For anyone who hasn't been in the room, the SNL table read is the weekly ritual where the cast, writers, and showrunners gather around a long table to hear the sketches read aloud for the first time. It is the crucible where an idea either survives or gets cut. Writers who have been on staff for years still feel the sting of a silent room. For a trial writer — someone given a short contract to prove they belong — the pressure is immense.

Galifianakis described his table read as “brutal.” The phrase suggests a sketch that simply didn't land: laughs that never came, a room that grew cold, a writer watching his work die in real time. The trial period itself — two weeks — is standard for SNL, a kind of internship by fire. It's not unusual for writers to get cut after that window, and many of the show's most successful alumni have told stories of sketches that tanked during their tryouts.

What makes Galifianakis' recollection notable is not just the failure but the response. He was not a cast member at the time, though his later fame came from acting. As a writer, he was operating behind the scenes, and the stakes were lower in one sense — writing is less visible than performing. But the table read is the moment a writer's work becomes public inside the room. The silence can feel like a verdict.

Tina Fey's quiet intervention

Enter Tina Fey. According to Galifianakis, Fey — already a veteran writer and performer on the show by that point — went out of her way to offer comfort after the bad read. The details are sparse in the source, but the headline summarizes it: Fey comforted Galifianakis. This is consistent with Fey's well-documented reputation as a leader who is tough but fair, and who has a knack for defusing tension with kindness.

Why does that moment matter? Because the culture of comedy writing rooms has historically been one of hazing and toughness. Shows like SNL and Late Night are notorious for their high pressure, long hours, and sometimes bruising internal dynamics. A writer who bombs at table read is often left to sit in the embarrassment alone. Fey's gesture — reaching out to a trial writer who wasn't even a regular staff member — reveals a side of the show that doesn't always make it into the memoirs.

It also speaks to Fey's own experience. She started as a writer on SNL in 1997, when the writing staff was still largely male and often hostile to women. She rose to head writer and later became the show's first female anchor of Weekend Update. She knows what it feels like to have work fail in front of a room full of people who are waiting to judge. That empathy is something she has carried into her own projects, from 30 Rock to Unbreakable Kimmy Schmidt.

The two-week trial: a high-wire act

SNL does not hire writers the way most shows do. The two-week trial is a classic Lorne Michaels move: give someone a short window to prove they can produce usable material under the show's insane weekly deadline. The trial often happens during the summer or early in a season, when the writing staff is still gelling. The trial writer is usually assigned to write for the host or Weekend Update, and their sketches are subjected to the same table read process as everyone else's.

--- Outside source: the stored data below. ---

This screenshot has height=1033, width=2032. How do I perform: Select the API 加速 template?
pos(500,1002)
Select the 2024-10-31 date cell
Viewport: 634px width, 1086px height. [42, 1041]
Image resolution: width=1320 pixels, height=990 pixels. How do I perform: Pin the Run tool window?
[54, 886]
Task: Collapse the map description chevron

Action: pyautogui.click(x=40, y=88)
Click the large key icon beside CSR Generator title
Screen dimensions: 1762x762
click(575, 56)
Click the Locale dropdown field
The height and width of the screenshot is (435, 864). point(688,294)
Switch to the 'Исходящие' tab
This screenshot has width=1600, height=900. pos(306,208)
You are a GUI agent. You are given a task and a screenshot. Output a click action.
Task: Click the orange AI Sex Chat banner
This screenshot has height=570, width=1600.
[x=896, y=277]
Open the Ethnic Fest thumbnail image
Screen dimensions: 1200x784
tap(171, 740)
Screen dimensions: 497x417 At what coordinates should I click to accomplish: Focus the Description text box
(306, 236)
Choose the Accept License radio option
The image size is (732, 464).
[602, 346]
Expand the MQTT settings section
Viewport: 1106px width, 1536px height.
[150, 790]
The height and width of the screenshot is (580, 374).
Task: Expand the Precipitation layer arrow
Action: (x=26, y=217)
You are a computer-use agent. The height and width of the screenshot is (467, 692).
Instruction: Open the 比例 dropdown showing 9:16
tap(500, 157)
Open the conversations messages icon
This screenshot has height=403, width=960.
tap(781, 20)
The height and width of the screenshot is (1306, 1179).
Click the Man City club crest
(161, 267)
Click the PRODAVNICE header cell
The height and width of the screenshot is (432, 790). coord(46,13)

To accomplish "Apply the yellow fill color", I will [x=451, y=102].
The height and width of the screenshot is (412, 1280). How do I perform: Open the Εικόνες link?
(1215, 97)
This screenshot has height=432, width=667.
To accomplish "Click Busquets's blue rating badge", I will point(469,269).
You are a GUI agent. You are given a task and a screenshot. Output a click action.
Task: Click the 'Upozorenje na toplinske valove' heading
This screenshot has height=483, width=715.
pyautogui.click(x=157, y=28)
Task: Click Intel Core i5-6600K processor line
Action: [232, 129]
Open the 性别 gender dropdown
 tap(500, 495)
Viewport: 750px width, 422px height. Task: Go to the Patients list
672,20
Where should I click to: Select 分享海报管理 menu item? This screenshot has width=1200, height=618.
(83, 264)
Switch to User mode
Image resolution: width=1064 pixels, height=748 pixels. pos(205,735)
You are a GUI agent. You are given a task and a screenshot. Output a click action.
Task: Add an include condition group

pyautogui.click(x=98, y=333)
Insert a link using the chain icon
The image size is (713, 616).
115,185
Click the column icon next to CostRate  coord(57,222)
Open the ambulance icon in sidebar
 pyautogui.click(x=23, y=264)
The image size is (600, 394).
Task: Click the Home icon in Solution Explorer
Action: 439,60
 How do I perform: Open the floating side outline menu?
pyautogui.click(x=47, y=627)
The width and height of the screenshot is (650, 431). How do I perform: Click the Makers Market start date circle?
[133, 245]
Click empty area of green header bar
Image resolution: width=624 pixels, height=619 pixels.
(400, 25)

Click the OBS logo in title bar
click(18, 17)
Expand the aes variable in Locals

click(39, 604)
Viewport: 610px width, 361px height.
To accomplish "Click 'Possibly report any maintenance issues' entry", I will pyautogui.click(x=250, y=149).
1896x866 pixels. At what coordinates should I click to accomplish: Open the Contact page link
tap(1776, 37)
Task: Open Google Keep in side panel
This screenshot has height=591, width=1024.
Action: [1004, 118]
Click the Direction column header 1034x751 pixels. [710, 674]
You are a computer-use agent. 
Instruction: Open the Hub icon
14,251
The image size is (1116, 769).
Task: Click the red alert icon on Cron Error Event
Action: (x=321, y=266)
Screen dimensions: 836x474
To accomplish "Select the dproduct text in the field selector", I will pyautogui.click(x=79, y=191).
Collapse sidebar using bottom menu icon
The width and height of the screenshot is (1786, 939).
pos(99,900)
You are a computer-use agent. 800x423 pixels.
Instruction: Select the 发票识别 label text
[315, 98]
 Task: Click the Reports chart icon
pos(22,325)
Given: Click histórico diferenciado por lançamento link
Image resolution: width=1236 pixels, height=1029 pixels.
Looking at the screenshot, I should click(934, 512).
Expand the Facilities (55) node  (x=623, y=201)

The failure rate is high. Many talented comedians have been through the trial and not made the cut. Galifianakis himself is now a major star — known for The Hangover trilogy, Between Two Ferns, and Baskets — but his time as an SNL writer was brief. The story of the bad table read is a reminder that even the funniest people can fall short in that room, and that success in comedy is rarely a straight line.

Conan O'Brien, who hosted the podcast, has his own SNL war stories. He wrote for the show from 1987 to 1991 and later recalled that the first sketch he ever sold to the show was rewritten almost entirely by the cast. He knows that the table read is not always a fair test of a writer's talent. Sometimes a premise needs the right performer, or the room is just tired, or the host doesn't click with the material. The brutal read Galifianakis experienced could have been any of those things.

What the story says about mentorship in comedy

Tina Fey's role in the story is more than a footnote. She represents a shift in comedy culture that has slowly been happening over the past two decades. The old model of sink-or-swim, with no lifeguard, is being replaced — not completely, but noticeably — by a more collaborative style. Fey has spoken publicly about fostering an environment where writers can take risks and fail without being destroyed. She has also championed other women in comedy, from Amy Poehler to Maya Rudolph to Aidy Bryant.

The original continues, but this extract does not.